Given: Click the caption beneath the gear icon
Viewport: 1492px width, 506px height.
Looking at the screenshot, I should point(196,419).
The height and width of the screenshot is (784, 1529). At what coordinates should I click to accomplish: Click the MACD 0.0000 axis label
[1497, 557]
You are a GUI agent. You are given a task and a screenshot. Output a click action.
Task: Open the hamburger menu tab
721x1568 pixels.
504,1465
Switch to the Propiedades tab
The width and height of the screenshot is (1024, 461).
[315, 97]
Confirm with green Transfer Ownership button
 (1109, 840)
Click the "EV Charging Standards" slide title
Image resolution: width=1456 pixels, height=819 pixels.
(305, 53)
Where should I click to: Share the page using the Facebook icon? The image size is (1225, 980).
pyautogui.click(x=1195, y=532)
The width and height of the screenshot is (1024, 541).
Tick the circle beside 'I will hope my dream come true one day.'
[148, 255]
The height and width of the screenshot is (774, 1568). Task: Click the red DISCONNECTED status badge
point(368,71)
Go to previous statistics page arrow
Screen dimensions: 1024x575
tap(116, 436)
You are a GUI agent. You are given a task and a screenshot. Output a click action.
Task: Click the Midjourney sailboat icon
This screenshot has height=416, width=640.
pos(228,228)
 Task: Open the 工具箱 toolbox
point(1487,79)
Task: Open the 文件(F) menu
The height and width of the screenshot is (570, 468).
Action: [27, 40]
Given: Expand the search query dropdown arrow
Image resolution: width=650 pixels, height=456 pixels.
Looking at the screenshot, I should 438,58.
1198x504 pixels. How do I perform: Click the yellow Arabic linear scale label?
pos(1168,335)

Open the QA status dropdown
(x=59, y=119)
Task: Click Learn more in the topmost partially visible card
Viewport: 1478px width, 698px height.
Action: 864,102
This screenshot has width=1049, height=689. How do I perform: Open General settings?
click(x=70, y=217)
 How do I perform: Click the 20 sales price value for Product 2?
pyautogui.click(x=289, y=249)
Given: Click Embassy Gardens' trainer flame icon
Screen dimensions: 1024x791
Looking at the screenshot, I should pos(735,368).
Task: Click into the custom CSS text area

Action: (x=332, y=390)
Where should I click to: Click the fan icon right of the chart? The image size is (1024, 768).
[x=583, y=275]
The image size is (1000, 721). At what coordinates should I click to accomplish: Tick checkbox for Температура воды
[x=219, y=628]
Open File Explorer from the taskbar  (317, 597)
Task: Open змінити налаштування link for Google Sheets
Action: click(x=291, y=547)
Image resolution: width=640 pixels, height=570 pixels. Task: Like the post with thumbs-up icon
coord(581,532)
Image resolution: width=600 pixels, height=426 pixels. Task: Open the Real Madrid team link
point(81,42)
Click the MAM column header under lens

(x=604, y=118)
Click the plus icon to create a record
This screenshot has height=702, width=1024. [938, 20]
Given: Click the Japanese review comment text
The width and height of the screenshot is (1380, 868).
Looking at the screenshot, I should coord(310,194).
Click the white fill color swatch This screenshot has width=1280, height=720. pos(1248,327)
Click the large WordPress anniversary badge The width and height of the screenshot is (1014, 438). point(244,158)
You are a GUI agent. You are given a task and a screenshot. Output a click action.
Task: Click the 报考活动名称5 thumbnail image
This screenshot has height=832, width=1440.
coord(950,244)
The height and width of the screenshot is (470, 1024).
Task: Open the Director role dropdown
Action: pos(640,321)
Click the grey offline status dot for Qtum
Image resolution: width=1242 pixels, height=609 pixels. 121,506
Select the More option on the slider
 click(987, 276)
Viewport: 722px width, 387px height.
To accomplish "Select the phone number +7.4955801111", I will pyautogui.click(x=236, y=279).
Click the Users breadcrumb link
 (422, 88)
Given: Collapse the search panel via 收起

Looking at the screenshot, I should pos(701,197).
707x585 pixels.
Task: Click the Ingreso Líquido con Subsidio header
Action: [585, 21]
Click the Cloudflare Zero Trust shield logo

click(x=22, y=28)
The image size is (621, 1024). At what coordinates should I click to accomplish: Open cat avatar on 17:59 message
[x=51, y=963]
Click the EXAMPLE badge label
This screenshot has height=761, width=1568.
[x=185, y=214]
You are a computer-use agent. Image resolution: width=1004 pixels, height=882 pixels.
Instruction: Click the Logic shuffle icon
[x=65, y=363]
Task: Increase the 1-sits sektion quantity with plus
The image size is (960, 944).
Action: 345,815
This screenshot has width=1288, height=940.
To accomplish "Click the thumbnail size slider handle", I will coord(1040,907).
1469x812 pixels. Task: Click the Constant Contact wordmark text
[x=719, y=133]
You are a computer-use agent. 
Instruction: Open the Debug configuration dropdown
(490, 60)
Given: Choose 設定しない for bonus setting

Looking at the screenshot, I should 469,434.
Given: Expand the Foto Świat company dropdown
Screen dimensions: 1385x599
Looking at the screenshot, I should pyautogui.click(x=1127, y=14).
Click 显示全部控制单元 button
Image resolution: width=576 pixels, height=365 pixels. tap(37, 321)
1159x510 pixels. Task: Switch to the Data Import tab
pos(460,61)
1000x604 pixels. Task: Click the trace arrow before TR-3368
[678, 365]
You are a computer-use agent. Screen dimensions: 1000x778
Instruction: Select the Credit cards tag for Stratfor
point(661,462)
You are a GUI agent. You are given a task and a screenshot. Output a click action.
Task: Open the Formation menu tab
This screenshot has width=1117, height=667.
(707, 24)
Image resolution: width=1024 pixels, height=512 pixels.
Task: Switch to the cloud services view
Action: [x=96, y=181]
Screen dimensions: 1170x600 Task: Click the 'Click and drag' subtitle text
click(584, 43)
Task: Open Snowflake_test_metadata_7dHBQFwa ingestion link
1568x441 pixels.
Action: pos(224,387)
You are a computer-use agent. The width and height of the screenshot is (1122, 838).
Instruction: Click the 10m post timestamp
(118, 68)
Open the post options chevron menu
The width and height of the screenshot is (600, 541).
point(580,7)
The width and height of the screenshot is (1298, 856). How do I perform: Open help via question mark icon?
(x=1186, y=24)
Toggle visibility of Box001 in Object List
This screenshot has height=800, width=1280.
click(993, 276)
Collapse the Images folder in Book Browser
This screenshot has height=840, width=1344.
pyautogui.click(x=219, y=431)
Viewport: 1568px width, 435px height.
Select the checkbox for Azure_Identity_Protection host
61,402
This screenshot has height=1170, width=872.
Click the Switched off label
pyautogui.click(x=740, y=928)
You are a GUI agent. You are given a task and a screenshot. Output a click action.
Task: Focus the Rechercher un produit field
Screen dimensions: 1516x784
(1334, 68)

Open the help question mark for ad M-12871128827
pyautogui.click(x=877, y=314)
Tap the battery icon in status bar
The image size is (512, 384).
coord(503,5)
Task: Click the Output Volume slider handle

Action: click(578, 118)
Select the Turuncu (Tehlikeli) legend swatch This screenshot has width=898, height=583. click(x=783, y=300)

What the task requires. Retype the records above in full, exactly.

Result below.
Given: Click the caption beneath the gear icon
Viewport: 1492px width, 506px height.
Looking at the screenshot, I should point(196,419).
The height and width of the screenshot is (784, 1529). At what coordinates should I click to accomplish: Click the MACD 0.0000 axis label
[1497, 557]
You are a GUI agent. You are given a task and a screenshot. Output a click action.
Task: Open the hamburger menu tab
721x1568 pixels.
504,1465
Switch to the Propiedades tab
The width and height of the screenshot is (1024, 461).
[315, 97]
Confirm with green Transfer Ownership button
 (1109, 840)
Click the "EV Charging Standards" slide title
Image resolution: width=1456 pixels, height=819 pixels.
(305, 53)
Where should I click to: Share the page using the Facebook icon? The image size is (1225, 980).
pyautogui.click(x=1195, y=532)
The width and height of the screenshot is (1024, 541).
Tick the circle beside 'I will hope my dream come true one day.'
[148, 255]
The height and width of the screenshot is (774, 1568). Task: Click the red DISCONNECTED status badge
point(368,71)
Go to previous statistics page arrow
Screen dimensions: 1024x575
tap(116, 436)
You are a GUI agent. You are given a task and a screenshot. Output a click action.
Task: Click the Midjourney sailboat icon
This screenshot has height=416, width=640.
pos(228,228)
 Task: Open the 工具箱 toolbox
point(1487,79)
Task: Open the 文件(F) menu
The height and width of the screenshot is (570, 468).
Action: [27, 40]
Given: Expand the search query dropdown arrow
Image resolution: width=650 pixels, height=456 pixels.
Looking at the screenshot, I should 438,58.
1198x504 pixels. How do I perform: Click the yellow Arabic linear scale label?
pos(1168,335)

Open the QA status dropdown
(x=59, y=119)
Task: Click Learn more in the topmost partially visible card
Viewport: 1478px width, 698px height.
Action: 864,102
This screenshot has width=1049, height=689. How do I perform: Open General settings?
click(x=70, y=217)
 How do I perform: Click the 20 sales price value for Product 2?
pyautogui.click(x=289, y=249)
Given: Click Embassy Gardens' trainer flame icon
Screen dimensions: 1024x791
Looking at the screenshot, I should pos(735,368).
Task: Click into the custom CSS text area

Action: (x=332, y=390)
Where should I click to: Click the fan icon right of the chart? The image size is (1024, 768).
[x=583, y=275]
The image size is (1000, 721). At what coordinates should I click to accomplish: Tick checkbox for Температура воды
[x=219, y=628]
Open File Explorer from the taskbar  (317, 597)
Task: Open змінити налаштування link for Google Sheets
Action: click(x=291, y=547)
Image resolution: width=640 pixels, height=570 pixels. Task: Like the post with thumbs-up icon
coord(581,532)
Image resolution: width=600 pixels, height=426 pixels. Task: Open the Real Madrid team link
point(81,42)
Click the MAM column header under lens

(x=604, y=118)
Click the plus icon to create a record
This screenshot has height=702, width=1024. [938, 20]
Given: Click the Japanese review comment text
The width and height of the screenshot is (1380, 868).
Looking at the screenshot, I should coord(310,194).
Click the white fill color swatch This screenshot has width=1280, height=720. pos(1248,327)
Click the large WordPress anniversary badge The width and height of the screenshot is (1014, 438). point(244,158)
You are a GUI agent. You are given a task and a screenshot. Output a click action.
Task: Click the 报考活动名称5 thumbnail image
This screenshot has height=832, width=1440.
coord(950,244)
The height and width of the screenshot is (470, 1024).
Task: Open the Director role dropdown
Action: pos(640,321)
Click the grey offline status dot for Qtum
Image resolution: width=1242 pixels, height=609 pixels. 121,506
Select the More option on the slider
 click(987, 276)
Viewport: 722px width, 387px height.
To accomplish "Select the phone number +7.4955801111", I will pyautogui.click(x=236, y=279).
Click the Users breadcrumb link
 (422, 88)
Given: Collapse the search panel via 收起

Looking at the screenshot, I should pos(701,197).
707x585 pixels.
Task: Click the Ingreso Líquido con Subsidio header
Action: [585, 21]
Click the Cloudflare Zero Trust shield logo

click(x=22, y=28)
The image size is (621, 1024). At what coordinates should I click to accomplish: Open cat avatar on 17:59 message
[x=51, y=963]
Click the EXAMPLE badge label
This screenshot has height=761, width=1568.
[x=185, y=214]
You are a computer-use agent. Image resolution: width=1004 pixels, height=882 pixels.
Instruction: Click the Logic shuffle icon
[x=65, y=363]
Task: Increase the 1-sits sektion quantity with plus
The image size is (960, 944).
Action: 345,815
This screenshot has width=1288, height=940.
To accomplish "Click the thumbnail size slider handle", I will coord(1040,907).
1469x812 pixels. Task: Click the Constant Contact wordmark text
[x=719, y=133]
You are a computer-use agent. 
Instruction: Open the Debug configuration dropdown
(490, 60)
Given: Choose 設定しない for bonus setting

Looking at the screenshot, I should 469,434.
Given: Expand the Foto Świat company dropdown
Screen dimensions: 1385x599
Looking at the screenshot, I should pyautogui.click(x=1127, y=14).
Click 显示全部控制单元 button
Image resolution: width=576 pixels, height=365 pixels. tap(37, 321)
1159x510 pixels. Task: Switch to the Data Import tab
pos(460,61)
1000x604 pixels. Task: Click the trace arrow before TR-3368
[678, 365]
You are a computer-use agent. Screen dimensions: 1000x778
Instruction: Select the Credit cards tag for Stratfor
point(661,462)
You are a GUI agent. You are given a task and a screenshot. Output a click action.
Task: Open the Formation menu tab
This screenshot has width=1117, height=667.
(707, 24)
Image resolution: width=1024 pixels, height=512 pixels.
Task: Switch to the cloud services view
Action: [x=96, y=181]
Screen dimensions: 1170x600 Task: Click the 'Click and drag' subtitle text
click(584, 43)
Task: Open Snowflake_test_metadata_7dHBQFwa ingestion link
1568x441 pixels.
Action: pos(224,387)
You are a computer-use agent. The width and height of the screenshot is (1122, 838).
Instruction: Click the 10m post timestamp
(118, 68)
Open the post options chevron menu
The width and height of the screenshot is (600, 541).
point(580,7)
The width and height of the screenshot is (1298, 856). How do I perform: Open help via question mark icon?
(x=1186, y=24)
Toggle visibility of Box001 in Object List
This screenshot has height=800, width=1280.
click(993, 276)
Collapse the Images folder in Book Browser
This screenshot has height=840, width=1344.
pyautogui.click(x=219, y=431)
Viewport: 1568px width, 435px height.
Select the checkbox for Azure_Identity_Protection host
61,402
This screenshot has height=1170, width=872.
Click the Switched off label
pyautogui.click(x=740, y=928)
You are a GUI agent. You are given a task and a screenshot. Output a click action.
Task: Focus the Rechercher un produit field
Screen dimensions: 1516x784
(1334, 68)

Open the help question mark for ad M-12871128827
pyautogui.click(x=877, y=314)
Tap the battery icon in status bar
The image size is (512, 384).
coord(503,5)
Task: Click the Output Volume slider handle

Action: click(578, 118)
Select the Turuncu (Tehlikeli) legend swatch This screenshot has width=898, height=583. click(x=783, y=300)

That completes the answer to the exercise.